Warning:
Ini cerita manxman, a.k.a. humu story. Jadi buat yang ga suka mending jangan dibaca n nyesal kemudian trus maki-maki JN buat cerita yang ga mutu.
YunJae bukan punya JN, tapi mereka punya satu sama lain. Cieeeeeee *naik2in alis sambil godain Jaejoong*
Crita ini ga nyata n bukan CANON, jadi tolong jangan disangkut-pautkan dengan kehidupan nyata mereka. JN Cuma terinspirasi dari RPW yang sempat JN tongkrongin beberapa bulan belakangan. N jadilah crita gaje hot from the oven ini hahhaha :D
Buat yang ga suka n tetap nekat baca JN ga tanggung jawab kalo seandainya ada review negatif yang JN hapus tanpa perasaan.
Typonya lumayan banyak, soalnya diketik juga tengah malam tapi setidaknya masih bisa dimengertilah ceritanya =.='
Happy Reading, Chingudeul.
-Never Alone-
Jaejoong POV
Untuk kesekian kalinya aku hanya bisa menelan pil pahit itu. Aku berusaha memberikan perhatian, bahkan tidak jarang aku memberikannya nasehat agar hubungan mereka dapat bertahan.

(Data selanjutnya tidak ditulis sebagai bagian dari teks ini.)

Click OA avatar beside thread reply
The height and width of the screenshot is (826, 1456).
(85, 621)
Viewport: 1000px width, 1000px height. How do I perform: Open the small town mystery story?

Aku tahu aku terlalu naif, tapi aku hanya ingin berada di dekatnya. Mengetahui dia juga memerlukanku itu sudah lebih dari cukup. Sekalipun dia hanya menanggapiku saat aku yang memulai pembicaraan kami, tapi setidaknya dia tetap menyadari keberadaanku.
Naas memang, tapi aku tak peduli. Aku mencintainya, dan itu sudah cukup untuk menjadi alasan bagi sikapku yang tidak masuk akal ini.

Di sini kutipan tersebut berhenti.